Tinkering with Twitter

By now you’ve probably heard of Twitter, the latest techno-craze taken up by those-in-the-know, celebrities, and well, me too. It’s so popular that the inevitable “it’s not so great” stories are now making their way into the news. According to this Harvard study (link from BBC news) Twitter hype punctured by study, “…most people only ever “tweet” once during their lifetime…”

“Based on the numbers, Twitter is certainly not a service where everyone who has seen it has instantly loved it,” said Bill Heil, a graduate from Harvard Business School who carried out the work.

That quote alone got me thinking. Since when does everyone have to love the same thing instantly and do things in exactly the same way. Oh, right — school.

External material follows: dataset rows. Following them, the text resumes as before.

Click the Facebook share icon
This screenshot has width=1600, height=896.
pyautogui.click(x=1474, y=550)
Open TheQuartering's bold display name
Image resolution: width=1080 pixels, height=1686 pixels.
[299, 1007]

A couple of months ago I wrote two posts on the subject of tinkering that have probably gotten me the most (offline) comments of anything I’ve written. Technology Literacy and Sustained Tinkering Time and Tinkering as a mode of knowledge production in a Digital Age.

Part of the magic of tinkering is that everyone does not do the same thing, that people can easily pick up tools and materials (digital or otherwise) and quickly do something that is personally engaging.

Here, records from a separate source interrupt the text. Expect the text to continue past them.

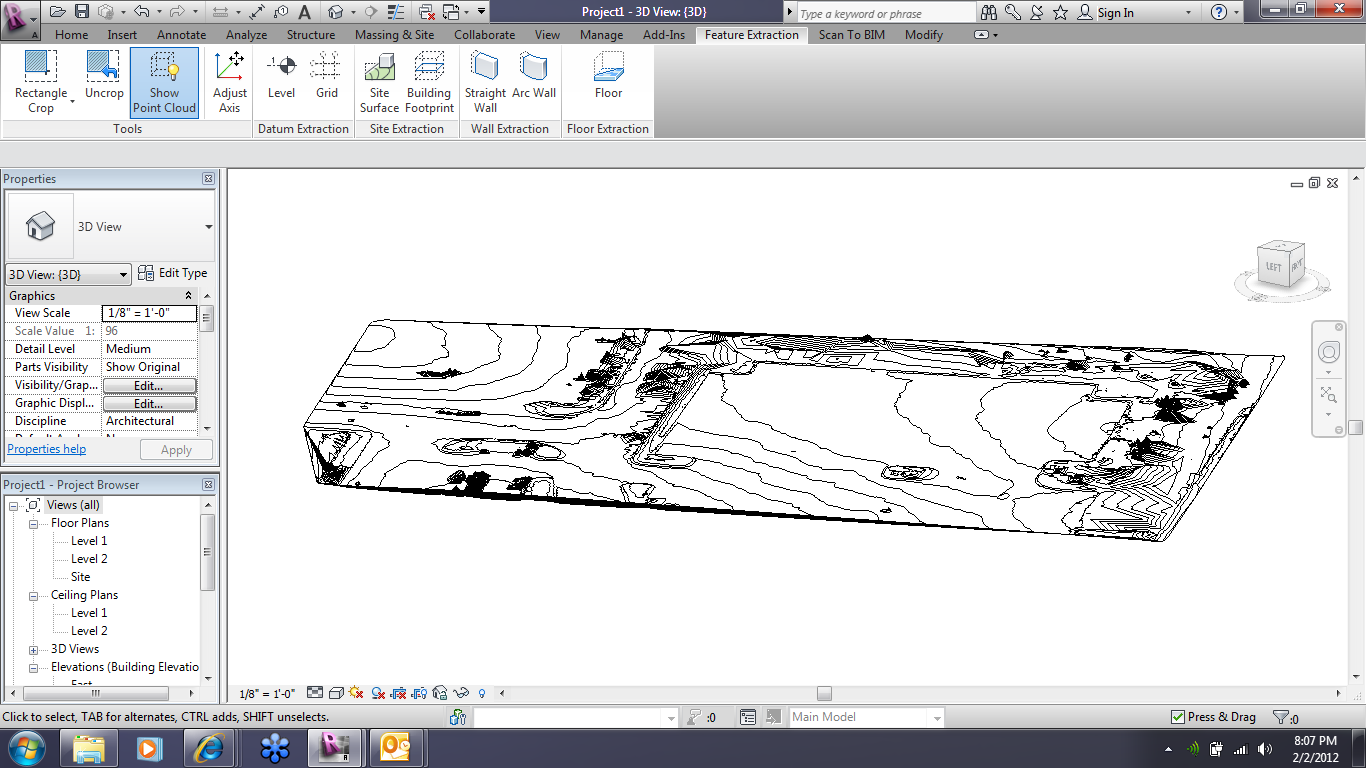Open the Adjust Axis tool
The image size is (1366, 768).
pyautogui.click(x=229, y=82)
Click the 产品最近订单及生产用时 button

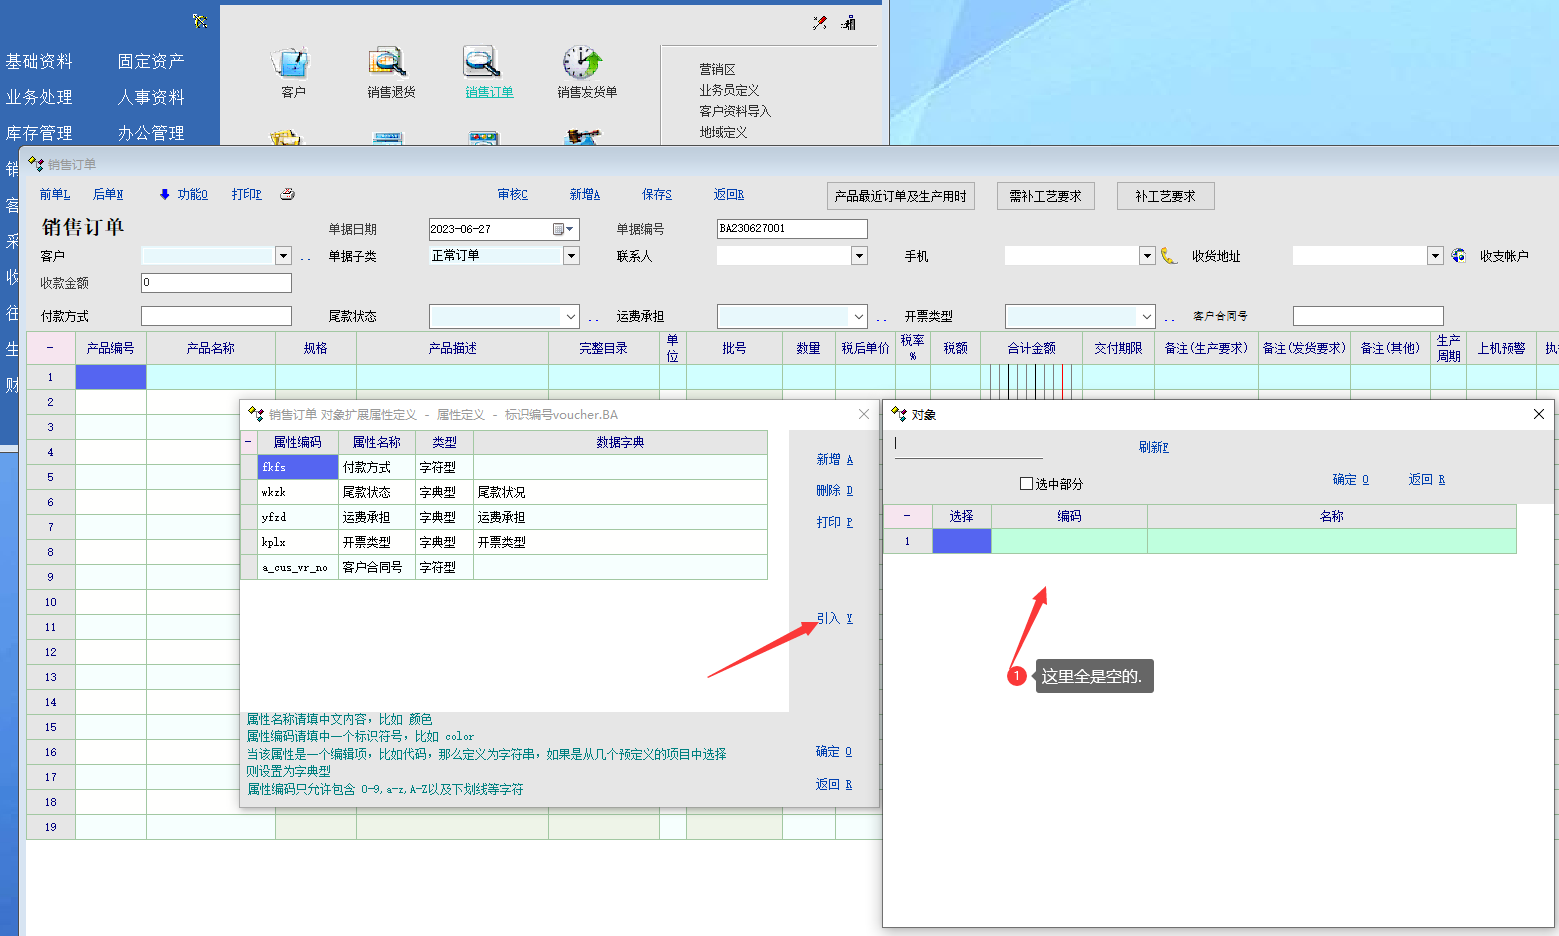click(x=900, y=196)
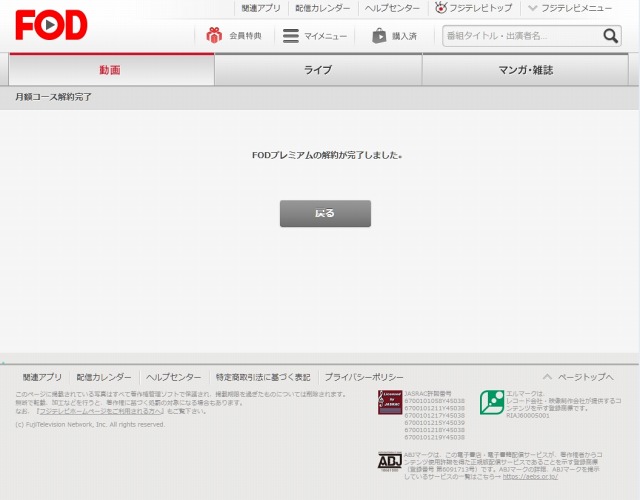Screen dimensions: 640x500
Task: Click the ABJ mark icon
Action: point(390,461)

Hurray for Twitter for making it so easy to try out, so easy to decide if it’s right (or wrong) for you. Hurray for a world where you can twitter about lunch and twitter to save your country.

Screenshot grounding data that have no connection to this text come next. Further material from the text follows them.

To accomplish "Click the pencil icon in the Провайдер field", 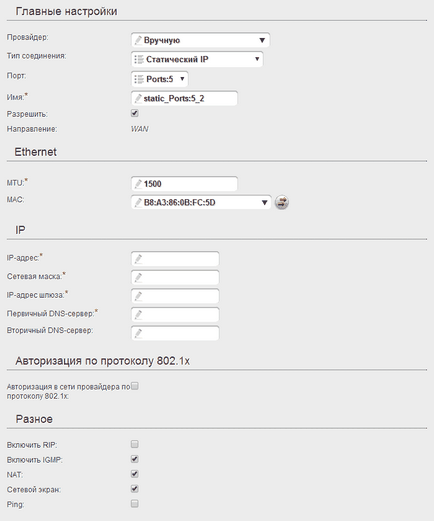I will click(x=138, y=40).
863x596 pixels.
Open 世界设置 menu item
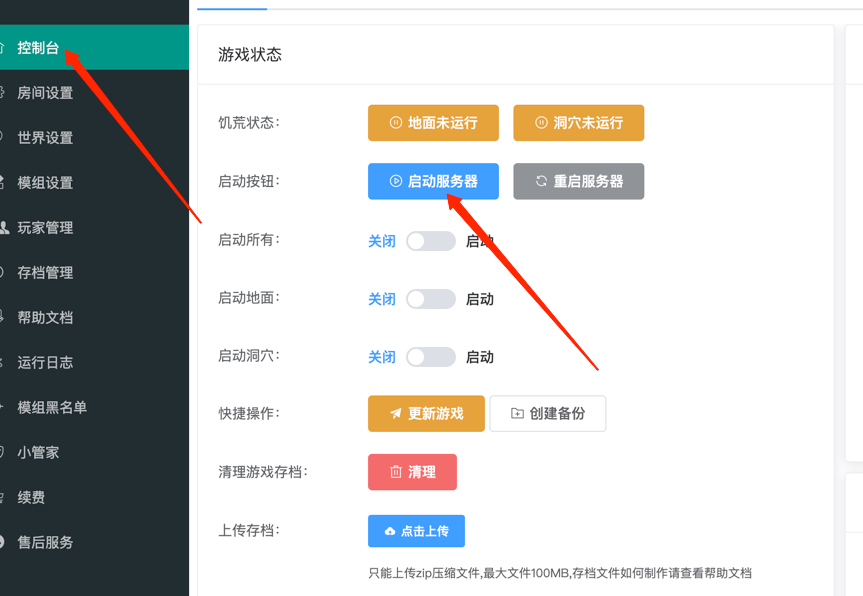click(x=45, y=138)
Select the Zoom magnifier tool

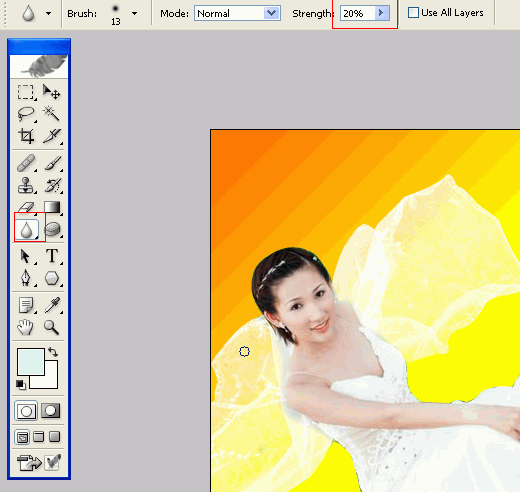pyautogui.click(x=51, y=327)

Are there parallels to learning?

In some ways, yes… especially for technology, making simple tools available means people (students and teachers) can try them out and find immediate uses. Or discard them quickly. They have a low barrier to entry. Twitter fits this bill nicely.

In some ways, no… education is about asking youth to find their passion and make meaning of the world, without making them hate it. Even if it takes effort to push them into it, even if it takes a caring, persistent adult to show a youth that that passion does indeed exist. Tools that offer a high ceiling, a potential to go further than you ever thought possible, to create, to creep into complexity, to explore a craft deeply, meet this need. That’s not Twitter, nor most of the Web 2.0 world.

Tools that offer both are indeed extremely rare and valuable.